Giving Compass' Take:

• The author explains how race is central to the expansion of growing cities and needs to be taken into account when understanding how communities of color are negatively impacted by decisions made by city officials. 

• How can more cities make efforts to be more inclusive and listen to all voices in their communities?

• Read about how the mayor of Oakland, Libby Schaaf is dedicating her initiatives to making Oakland and inclusive city. 


Race is central to the governance of most American cities. Not just because so many policies and practices continue to have a disproportionately negative impact on communities of color, but because those practices also reduce cities’ ability to effectively manage the major challenges they face, such as affordable housing, crime and public health.

And while the assertion I’m making is grounded in verifiable fact, it is largely invisible to most white people, including most white civic leaders.

But the centrality of race is not invisible to Mitch Landrieu, the former mayor of New Orleans. In his new book, In the Shadow of Statues: A White Southerner Confronts History, Landrieu describes growing up in a very progressive political family.

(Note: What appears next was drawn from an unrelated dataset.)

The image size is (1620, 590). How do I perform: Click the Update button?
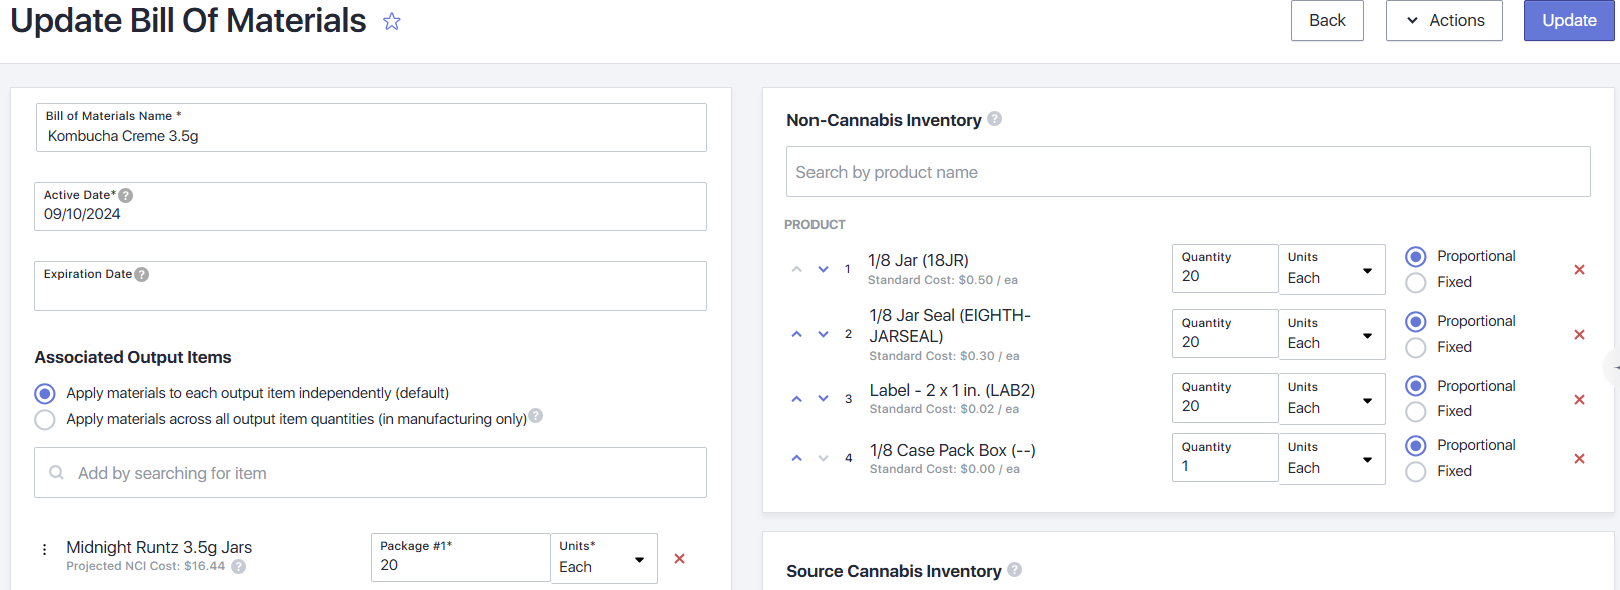(x=1568, y=21)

Still, Mitch did not understand the impact of the city’s Confederate statues on its black population. That is until he met with Wynton Marsalis, the African-American musician and composer who is a New Orleans native. Why, Landrieu asked, was that so important? “Let me help you see it through my eyes,” Marsalis replied. “Who is he? What does he represent? And in that most prominent space in the city of New Orleans, does that space reflect who we were, who we want to be, or who we are?”

There is a way to ensure that the impact of race on cities is made visible and addressed. It is embedded in the Equipt to Innovate framework developed jointly by the research team at Governing and the nonprofit Living Cities. The framework, which is used to assess cities on their capacity to grow and innovate, is anchored in seven key characteristics of high-performance government. But what makes it unique in its usefulness is having at its center a racial equity lens.